The first emergency is open access beyond reference centers and standardize prescribing. This means fully integrating community pharmacies, enabling telemedicine within a secure framework, and adapting acquisition procedures to bring in formats that are genuinely useful in the clinic - including inhalable forms that are currently excluded, even though they are crucial for certain acute pain and symptoms.
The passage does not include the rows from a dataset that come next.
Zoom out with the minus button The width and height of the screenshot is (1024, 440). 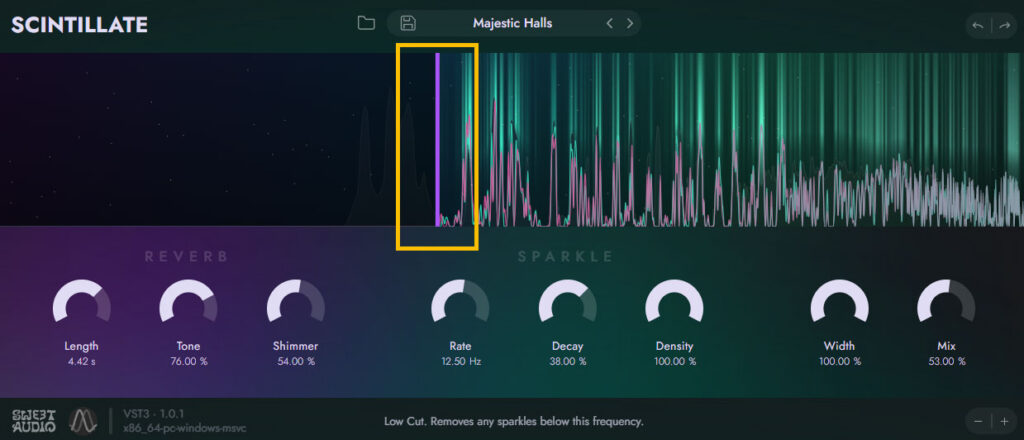(x=978, y=422)
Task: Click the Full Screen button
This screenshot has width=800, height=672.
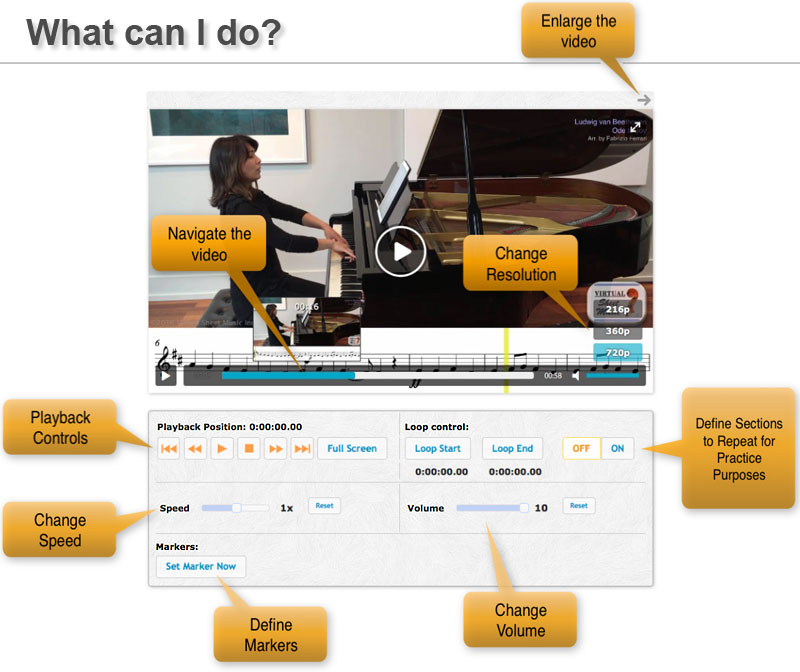Action: [x=352, y=449]
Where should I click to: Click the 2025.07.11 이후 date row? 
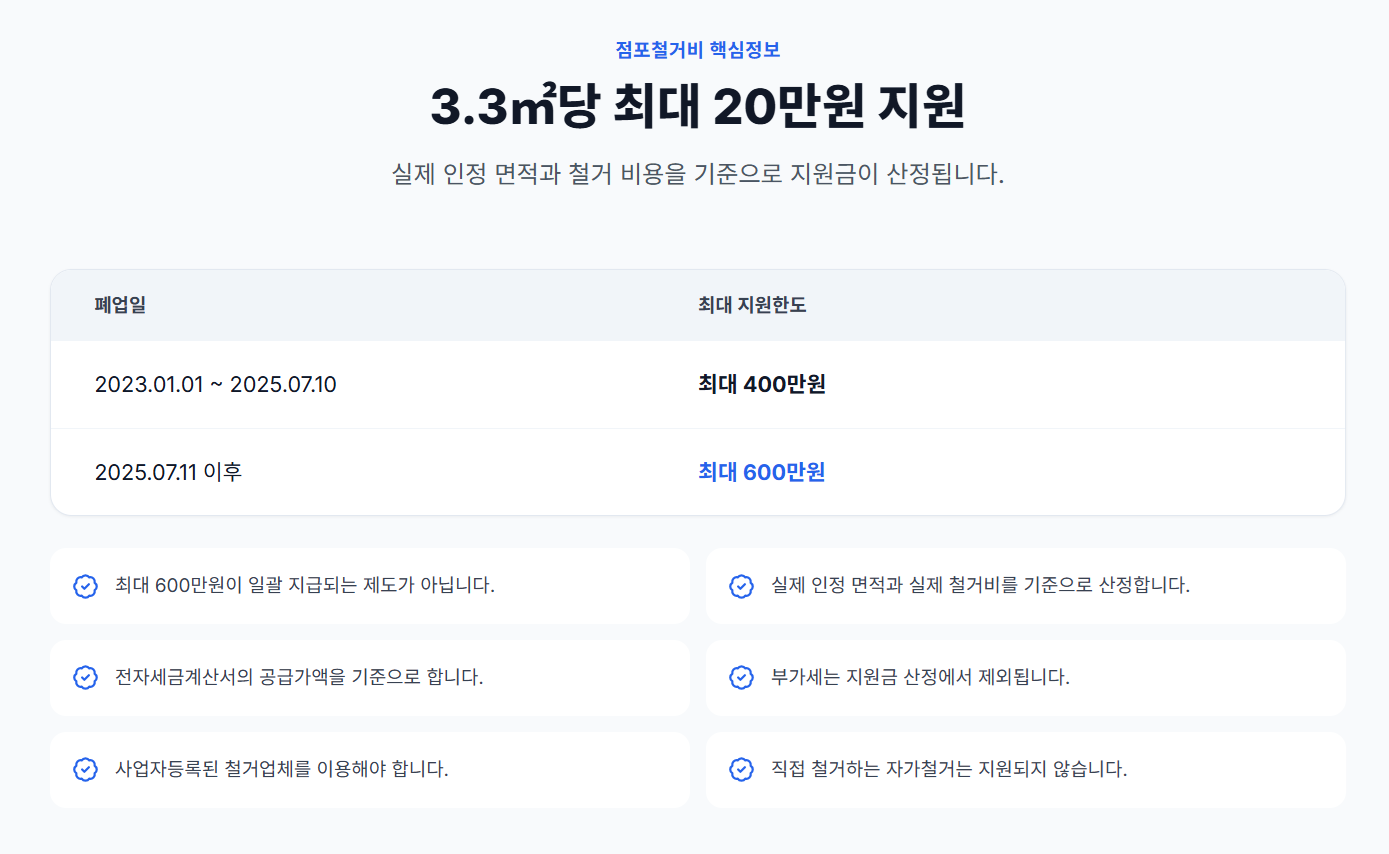698,472
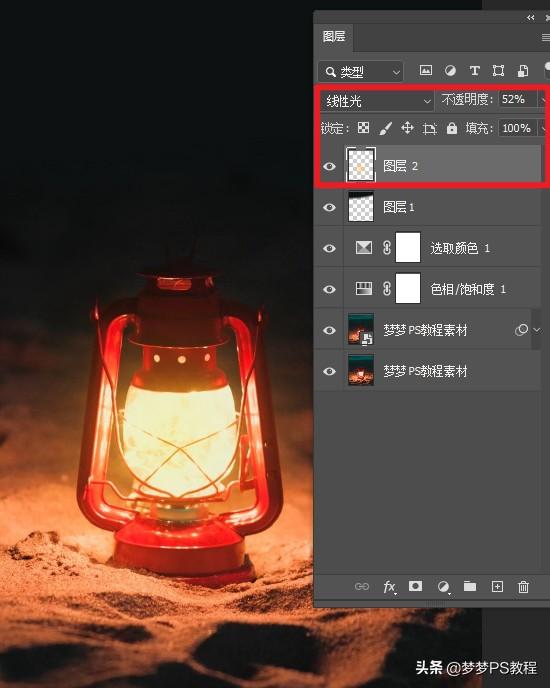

It's just as important secure upstream industry. Both countries need to maintain a stable framework for domestic production, support the registration of new products, make large-scale experimentation and observational studies viable, and harmonize quality requirements to mitigate the volatility of international markets. A clear and predictable basis for producers - whether they are already exporters or just starting out - is essential to guarantee patient supply, rather than continuing to expose the system to shortages or short-term political arbitration.
The procedure is clear: build a wide, pharmaceutical, controlled but truly functional access point. Otherwise, France and Spain will continue to produce a sterile paradox: abundant expertise, a high-performance industry, millions of users - but no market. In a Europe rapidly converging towards more mature models, they now have only two options: reform or let others set the standards for medical cannabis for the next decade.